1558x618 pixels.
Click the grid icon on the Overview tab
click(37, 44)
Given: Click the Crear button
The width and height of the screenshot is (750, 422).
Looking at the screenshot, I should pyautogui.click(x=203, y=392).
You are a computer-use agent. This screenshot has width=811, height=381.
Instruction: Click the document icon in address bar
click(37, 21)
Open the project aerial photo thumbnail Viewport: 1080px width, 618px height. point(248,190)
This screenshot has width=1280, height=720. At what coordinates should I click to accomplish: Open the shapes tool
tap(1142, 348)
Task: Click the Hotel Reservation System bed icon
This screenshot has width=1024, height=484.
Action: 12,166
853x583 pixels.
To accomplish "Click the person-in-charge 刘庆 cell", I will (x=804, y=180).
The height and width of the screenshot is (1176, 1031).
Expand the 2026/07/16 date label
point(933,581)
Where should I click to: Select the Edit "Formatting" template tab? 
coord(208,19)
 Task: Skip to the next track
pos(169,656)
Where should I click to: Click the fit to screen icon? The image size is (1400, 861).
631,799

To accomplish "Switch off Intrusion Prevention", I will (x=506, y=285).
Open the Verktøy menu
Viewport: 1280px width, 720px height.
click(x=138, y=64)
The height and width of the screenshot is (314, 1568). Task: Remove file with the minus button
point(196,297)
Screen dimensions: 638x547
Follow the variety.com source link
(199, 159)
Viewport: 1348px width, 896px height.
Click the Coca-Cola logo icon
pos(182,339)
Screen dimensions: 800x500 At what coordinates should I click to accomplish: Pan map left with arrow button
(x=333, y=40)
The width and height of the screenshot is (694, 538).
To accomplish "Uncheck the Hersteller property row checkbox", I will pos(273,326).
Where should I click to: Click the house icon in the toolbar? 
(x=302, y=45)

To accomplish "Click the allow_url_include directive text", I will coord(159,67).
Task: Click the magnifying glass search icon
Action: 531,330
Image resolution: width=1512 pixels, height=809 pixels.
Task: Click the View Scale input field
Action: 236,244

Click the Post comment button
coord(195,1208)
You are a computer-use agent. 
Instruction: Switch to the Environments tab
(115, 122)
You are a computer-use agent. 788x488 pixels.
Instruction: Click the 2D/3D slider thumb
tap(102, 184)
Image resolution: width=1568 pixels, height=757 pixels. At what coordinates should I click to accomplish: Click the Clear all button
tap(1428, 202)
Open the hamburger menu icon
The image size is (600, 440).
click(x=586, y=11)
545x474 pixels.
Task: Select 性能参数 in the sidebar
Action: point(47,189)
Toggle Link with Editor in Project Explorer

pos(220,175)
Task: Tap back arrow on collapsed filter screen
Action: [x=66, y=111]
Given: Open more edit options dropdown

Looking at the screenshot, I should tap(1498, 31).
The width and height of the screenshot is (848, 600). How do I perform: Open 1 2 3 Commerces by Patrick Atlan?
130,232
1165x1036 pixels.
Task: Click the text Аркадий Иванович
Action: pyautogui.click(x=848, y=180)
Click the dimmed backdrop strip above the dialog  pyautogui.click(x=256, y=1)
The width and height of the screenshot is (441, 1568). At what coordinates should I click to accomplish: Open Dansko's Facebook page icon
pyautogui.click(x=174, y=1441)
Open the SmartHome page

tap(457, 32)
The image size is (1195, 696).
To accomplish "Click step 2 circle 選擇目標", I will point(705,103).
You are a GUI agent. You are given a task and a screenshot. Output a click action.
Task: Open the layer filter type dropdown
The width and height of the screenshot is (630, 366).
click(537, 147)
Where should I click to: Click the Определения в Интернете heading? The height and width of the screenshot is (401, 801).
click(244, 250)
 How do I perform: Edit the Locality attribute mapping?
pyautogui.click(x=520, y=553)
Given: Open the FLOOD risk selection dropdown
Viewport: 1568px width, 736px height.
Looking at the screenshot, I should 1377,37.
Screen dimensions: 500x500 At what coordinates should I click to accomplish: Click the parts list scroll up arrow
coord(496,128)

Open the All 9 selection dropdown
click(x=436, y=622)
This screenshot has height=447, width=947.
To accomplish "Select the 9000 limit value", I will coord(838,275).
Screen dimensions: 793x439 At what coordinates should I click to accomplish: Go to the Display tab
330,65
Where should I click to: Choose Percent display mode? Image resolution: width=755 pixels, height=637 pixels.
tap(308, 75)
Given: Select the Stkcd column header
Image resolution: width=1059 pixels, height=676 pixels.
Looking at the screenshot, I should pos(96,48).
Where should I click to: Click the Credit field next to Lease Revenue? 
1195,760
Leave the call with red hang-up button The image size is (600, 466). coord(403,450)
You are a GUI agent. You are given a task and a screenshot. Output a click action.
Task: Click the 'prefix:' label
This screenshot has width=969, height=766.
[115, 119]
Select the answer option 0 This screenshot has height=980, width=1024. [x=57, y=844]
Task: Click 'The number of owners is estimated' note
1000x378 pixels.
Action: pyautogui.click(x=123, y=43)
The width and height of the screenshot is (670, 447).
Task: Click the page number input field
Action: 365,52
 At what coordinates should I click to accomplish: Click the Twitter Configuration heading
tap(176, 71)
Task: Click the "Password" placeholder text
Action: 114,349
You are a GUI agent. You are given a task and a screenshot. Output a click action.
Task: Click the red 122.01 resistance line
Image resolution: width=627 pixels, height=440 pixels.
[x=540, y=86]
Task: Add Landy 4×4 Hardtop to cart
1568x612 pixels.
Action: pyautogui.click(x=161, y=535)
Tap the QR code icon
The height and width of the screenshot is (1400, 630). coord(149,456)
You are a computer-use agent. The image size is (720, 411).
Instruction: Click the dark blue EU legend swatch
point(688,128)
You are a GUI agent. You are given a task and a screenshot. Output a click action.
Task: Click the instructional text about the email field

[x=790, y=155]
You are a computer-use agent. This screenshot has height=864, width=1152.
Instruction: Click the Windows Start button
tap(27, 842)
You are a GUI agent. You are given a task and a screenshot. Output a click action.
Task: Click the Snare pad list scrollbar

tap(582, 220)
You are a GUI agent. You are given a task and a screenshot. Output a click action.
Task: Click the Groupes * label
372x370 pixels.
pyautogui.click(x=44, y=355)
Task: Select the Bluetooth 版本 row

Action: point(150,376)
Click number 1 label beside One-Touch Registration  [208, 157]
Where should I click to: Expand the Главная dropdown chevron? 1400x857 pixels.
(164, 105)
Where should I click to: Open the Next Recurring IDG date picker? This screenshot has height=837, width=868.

□ □ □ □ □ □ □

Task prompt | Every line of the listing must be transcribed exactly.

Answer box |
1558x618 pixels.
Click the grid icon on the Overview tab
click(37, 44)
Given: Click the Crear button
The width and height of the screenshot is (750, 422).
Looking at the screenshot, I should pyautogui.click(x=203, y=392).
You are a computer-use agent. This screenshot has width=811, height=381.
Instruction: Click the document icon in address bar
click(37, 21)
Open the project aerial photo thumbnail Viewport: 1080px width, 618px height. point(248,190)
This screenshot has width=1280, height=720. At what coordinates should I click to accomplish: Open the shapes tool
tap(1142, 348)
Task: Click the Hotel Reservation System bed icon
This screenshot has width=1024, height=484.
Action: 12,166
853x583 pixels.
To accomplish "Click the person-in-charge 刘庆 cell", I will (x=804, y=180).
The height and width of the screenshot is (1176, 1031).
Expand the 2026/07/16 date label
point(933,581)
Where should I click to: Select the Edit "Formatting" template tab? 
coord(208,19)
 Task: Skip to the next track
pos(169,656)
Where should I click to: Click the fit to screen icon? The image size is (1400, 861).
631,799

To accomplish "Switch off Intrusion Prevention", I will (x=506, y=285).
Open the Verktøy menu
Viewport: 1280px width, 720px height.
click(x=138, y=64)
The height and width of the screenshot is (314, 1568). Task: Remove file with the minus button
point(196,297)
Screen dimensions: 638x547
Follow the variety.com source link
(199, 159)
Viewport: 1348px width, 896px height.
Click the Coca-Cola logo icon
pos(182,339)
Screen dimensions: 800x500 At what coordinates should I click to accomplish: Pan map left with arrow button
(x=333, y=40)
The width and height of the screenshot is (694, 538).
To accomplish "Uncheck the Hersteller property row checkbox", I will pos(273,326).
Where should I click to: Click the house icon in the toolbar? 
(x=302, y=45)

To accomplish "Click the allow_url_include directive text", I will coord(159,67).
Task: Click the magnifying glass search icon
Action: 531,330
Image resolution: width=1512 pixels, height=809 pixels.
Task: Click the View Scale input field
Action: 236,244

Click the Post comment button
coord(195,1208)
You are a computer-use agent. 
Instruction: Switch to the Environments tab
(115, 122)
You are a computer-use agent. 788x488 pixels.
Instruction: Click the 2D/3D slider thumb
tap(102, 184)
Image resolution: width=1568 pixels, height=757 pixels. At what coordinates should I click to accomplish: Click the Clear all button
tap(1428, 202)
Open the hamburger menu icon
The image size is (600, 440).
click(x=586, y=11)
545x474 pixels.
Task: Select 性能参数 in the sidebar
Action: point(47,189)
Toggle Link with Editor in Project Explorer

pos(220,175)
Task: Tap back arrow on collapsed filter screen
Action: [x=66, y=111]
Given: Open more edit options dropdown

Looking at the screenshot, I should tap(1498, 31).
The width and height of the screenshot is (848, 600). How do I perform: Open 1 2 3 Commerces by Patrick Atlan?
130,232
1165x1036 pixels.
Task: Click the text Аркадий Иванович
Action: pyautogui.click(x=848, y=180)
Click the dimmed backdrop strip above the dialog  pyautogui.click(x=256, y=1)
The width and height of the screenshot is (441, 1568). At what coordinates should I click to accomplish: Open Dansko's Facebook page icon
pyautogui.click(x=174, y=1441)
Open the SmartHome page

tap(457, 32)
The image size is (1195, 696).
To accomplish "Click step 2 circle 選擇目標", I will point(705,103).
You are a GUI agent. You are given a task and a screenshot. Output a click action.
Task: Open the layer filter type dropdown
The width and height of the screenshot is (630, 366).
click(537, 147)
Where should I click to: Click the Определения в Интернете heading? The height and width of the screenshot is (401, 801).
click(244, 250)
 How do I perform: Edit the Locality attribute mapping?
pyautogui.click(x=520, y=553)
Given: Open the FLOOD risk selection dropdown
Viewport: 1568px width, 736px height.
Looking at the screenshot, I should 1377,37.
Screen dimensions: 500x500 At what coordinates should I click to accomplish: Click the parts list scroll up arrow
coord(496,128)

Open the All 9 selection dropdown
click(x=436, y=622)
This screenshot has height=447, width=947.
To accomplish "Select the 9000 limit value", I will coord(838,275).
Screen dimensions: 793x439 At what coordinates should I click to accomplish: Go to the Display tab
330,65
Where should I click to: Choose Percent display mode? Image resolution: width=755 pixels, height=637 pixels.
tap(308, 75)
Given: Select the Stkcd column header
Image resolution: width=1059 pixels, height=676 pixels.
Looking at the screenshot, I should pos(96,48).
Where should I click to: Click the Credit field next to Lease Revenue? 
1195,760
Leave the call with red hang-up button The image size is (600, 466). coord(403,450)
You are a GUI agent. You are given a task and a screenshot. Output a click action.
Task: Click the 'prefix:' label
This screenshot has width=969, height=766.
[115, 119]
Select the answer option 0 This screenshot has height=980, width=1024. [x=57, y=844]
Task: Click 'The number of owners is estimated' note
1000x378 pixels.
Action: pyautogui.click(x=123, y=43)
The width and height of the screenshot is (670, 447).
Task: Click the page number input field
Action: 365,52
 At what coordinates should I click to accomplish: Click the Twitter Configuration heading
tap(176, 71)
Task: Click the "Password" placeholder text
Action: 114,349
You are a GUI agent. You are given a task and a screenshot. Output a click action.
Task: Click the red 122.01 resistance line
Image resolution: width=627 pixels, height=440 pixels.
[x=540, y=86]
Task: Add Landy 4×4 Hardtop to cart
1568x612 pixels.
Action: pyautogui.click(x=161, y=535)
Tap the QR code icon
The height and width of the screenshot is (1400, 630). coord(149,456)
You are a computer-use agent. The image size is (720, 411).
Instruction: Click the dark blue EU legend swatch
point(688,128)
You are a GUI agent. You are given a task and a screenshot. Output a click action.
Task: Click the instructional text about the email field

[x=790, y=155]
You are a computer-use agent. This screenshot has height=864, width=1152.
Instruction: Click the Windows Start button
tap(27, 842)
You are a GUI agent. You are given a task and a screenshot. Output a click action.
Task: Click the Snare pad list scrollbar

tap(582, 220)
You are a GUI agent. You are given a task and a screenshot. Output a click action.
Task: Click the Groupes * label
372x370 pixels.
pyautogui.click(x=44, y=355)
Task: Select the Bluetooth 版本 row

Action: point(150,376)
Click number 1 label beside One-Touch Registration  [208, 157]
Where should I click to: Expand the Главная dropdown chevron? 1400x857 pixels.
(164, 105)
Where should I click to: Open the Next Recurring IDG date picker? This screenshot has height=837, width=868.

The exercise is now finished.